Lt. Gov. Josh Green said the number of cases should begin falling as closures and quarantine take effect.
“We’ll likely see cases in the triple digits for another week, then the numbers should begin to drop,” he said. “If we do very well socially distancing, the numbers on O‘ahu could be back to the 20-30 a day or better by 9/1.”
Every night. EVERY night, I’m seeing huge gatherings of people in the Eleele Nani subdivision. No masks, close contact indoors and out, and kids in each other’s faces everywhere. Calling the police does no good. They show up, bump elbows with the host, and drive away. When the virus takes hold on Kauai, it will probably wipe out half of Kauai’s population. County employees are not masking up. Don’t believe me? Visit the Hanapepe transferstation any hour of the day, even thought they have a big sign out front requiring masks. You’re asking for it, Kauai, and you’re going to get it. Pretending you won’t isn’t going to stop it.
Come on now….”wipe out Half of the population”?! Of Kauai. That’s actually scientifically impossible. Even if every single person on Kauai got the virus Based on the current numbers we would still have a 97-99% survival rate. However, I’m not a scientist or mathematician. But your rant just doesn’t add up pal.
Keep your eye on Oahu for the next 4 weeks. You’ll get your pandemic math lesson, Kawika.
I read yesterday Covid has a 99.74% survival rate. Most people have minimal or no symptoms.
Dear Karen…errr, Kimo,
Avoid Eleele.
Keep your distance at the transfer station. And anywhere else.
Problem solved.
You seriously called the po-po? I suppose it was out of concern for the kids, right? I suppose they don’t know about the virus.
Like New Zealand, it seems we need to commit to conservative, decisive action to contain. We need to recognize our very low levels of voluntary social distancing compliance (now especially on the outer islands) – and our capacity to provide medical care. The data is available and clear, so we can’t risk any wishful thinking. Our Oahu contact tracing has been overrun, and ICUs will soon be full – which means there will be fewer safety nets, especially for outer islands with limited hospital beds. It seems unrealistic to think there will be air transfers to already full Oahu hospitals. There is no shame in making mistakes, only in failing to correct them.

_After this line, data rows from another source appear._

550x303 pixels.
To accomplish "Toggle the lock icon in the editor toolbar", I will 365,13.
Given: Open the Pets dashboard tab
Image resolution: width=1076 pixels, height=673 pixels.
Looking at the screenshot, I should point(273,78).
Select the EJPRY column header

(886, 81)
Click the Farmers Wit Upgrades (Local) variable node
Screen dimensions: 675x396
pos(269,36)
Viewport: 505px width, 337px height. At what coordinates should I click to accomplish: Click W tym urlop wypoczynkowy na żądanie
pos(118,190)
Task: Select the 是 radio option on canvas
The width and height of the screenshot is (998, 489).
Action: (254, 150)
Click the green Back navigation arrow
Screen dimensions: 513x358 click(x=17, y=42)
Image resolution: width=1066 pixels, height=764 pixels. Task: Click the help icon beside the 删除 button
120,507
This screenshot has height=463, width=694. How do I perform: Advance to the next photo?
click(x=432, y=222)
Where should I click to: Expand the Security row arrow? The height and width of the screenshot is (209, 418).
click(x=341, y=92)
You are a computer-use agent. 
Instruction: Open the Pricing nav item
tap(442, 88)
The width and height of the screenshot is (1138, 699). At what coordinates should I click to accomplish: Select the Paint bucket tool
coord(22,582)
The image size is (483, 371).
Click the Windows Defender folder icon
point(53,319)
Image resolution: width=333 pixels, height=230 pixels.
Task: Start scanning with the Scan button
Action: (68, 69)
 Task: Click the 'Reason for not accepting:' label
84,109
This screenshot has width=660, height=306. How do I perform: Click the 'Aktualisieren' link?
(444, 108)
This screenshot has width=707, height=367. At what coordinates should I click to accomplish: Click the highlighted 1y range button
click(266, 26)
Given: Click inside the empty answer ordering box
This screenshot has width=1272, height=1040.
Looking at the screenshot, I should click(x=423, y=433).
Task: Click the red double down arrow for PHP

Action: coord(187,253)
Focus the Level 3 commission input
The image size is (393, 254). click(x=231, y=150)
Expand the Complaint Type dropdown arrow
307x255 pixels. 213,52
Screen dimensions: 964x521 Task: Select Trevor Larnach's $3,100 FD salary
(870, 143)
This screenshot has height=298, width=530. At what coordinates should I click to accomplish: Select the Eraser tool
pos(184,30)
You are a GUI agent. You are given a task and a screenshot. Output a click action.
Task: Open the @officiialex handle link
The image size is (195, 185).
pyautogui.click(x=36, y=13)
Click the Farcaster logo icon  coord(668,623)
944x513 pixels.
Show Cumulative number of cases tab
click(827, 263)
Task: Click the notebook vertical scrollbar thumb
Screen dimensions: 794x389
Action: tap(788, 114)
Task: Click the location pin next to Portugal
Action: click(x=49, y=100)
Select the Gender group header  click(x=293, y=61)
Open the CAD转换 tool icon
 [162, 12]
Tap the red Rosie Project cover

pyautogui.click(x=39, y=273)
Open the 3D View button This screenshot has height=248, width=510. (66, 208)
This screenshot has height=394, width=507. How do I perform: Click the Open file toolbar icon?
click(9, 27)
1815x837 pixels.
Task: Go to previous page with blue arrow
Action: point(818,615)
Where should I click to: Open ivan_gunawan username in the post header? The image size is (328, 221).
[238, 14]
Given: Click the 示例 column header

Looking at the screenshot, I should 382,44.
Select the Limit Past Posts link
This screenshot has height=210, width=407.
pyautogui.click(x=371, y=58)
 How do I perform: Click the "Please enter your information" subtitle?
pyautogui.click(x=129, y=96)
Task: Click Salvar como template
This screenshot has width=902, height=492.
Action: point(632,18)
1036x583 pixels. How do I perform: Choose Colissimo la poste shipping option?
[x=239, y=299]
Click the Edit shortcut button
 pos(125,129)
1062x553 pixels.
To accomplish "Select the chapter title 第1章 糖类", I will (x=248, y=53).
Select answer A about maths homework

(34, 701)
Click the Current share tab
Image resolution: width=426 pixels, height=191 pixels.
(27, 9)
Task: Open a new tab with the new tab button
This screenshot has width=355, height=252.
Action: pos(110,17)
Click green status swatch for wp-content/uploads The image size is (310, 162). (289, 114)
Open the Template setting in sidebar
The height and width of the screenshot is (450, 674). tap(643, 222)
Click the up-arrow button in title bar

UNACAST has a free Social Distancing Scoreboard (under Covid-19 Toolkit on their main page) that uses a region’s cell phone data to give decision makers a real time assessment of how well a community is complying with social distancing. Neither Oahu nor the outer islands are making the grade – https://www.unacast.com/covid19/social-distancing-scoreboard?view=state&fips=15#scoreboard
Where is our increased infrastructure to care for the sick?
They think we can hide.
I thought our original 2 week shut down was to flatten the curve and let the healthcare systems have time to prepare. I bet many more people on the Island have had corona virus and do not even realize they had the virus.